David Wood has been a journalist since 1970, including stints as a staff correspondent successively for Time Magazine, the Los Angeles Times, Newhouse News Service and The Baltimore Sun.

A birthright Quaker and former conscientious objector, he has covered war and conflict in dispatches from three dozen countries across Africa and in Central America, the Balkans, Asia and the Middle East. He has embedded with deployed U.S. forces many times, in Somalia, Haiti, Bosnia, Iraq and Afghanistan. He has flown on B-52 and B-1 bombers, slogged through Army Ranger School, accompanied Rangers on night airborne maneuvers and Marines on amphibious and air assault operations, flown off aircraft carriers and sailed on battleships, cruisers, minesweepers and amphibs, and has submerged aboard attack and strategic missile submarines. He has been scared much of his professional life.

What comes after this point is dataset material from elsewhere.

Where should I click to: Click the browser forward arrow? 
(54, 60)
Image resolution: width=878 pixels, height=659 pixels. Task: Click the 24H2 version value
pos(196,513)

In an earlier book, A Sense of Values (1994), Wood gives an account of a year he spent embedded with the 24th Marine Expeditionary Unit and the 1st Battalion, 2nd Marines. He is a Pulitzer Prize finalist in national reporting among other awards.

Raised as a pacifist, Wood completed two years of civilian service in 1968 as a conscientious objector. He has three grown children and two stepchildren and lives with his wife outside Washington D.C. where he bicycles for sport and climbs high mountains when possible.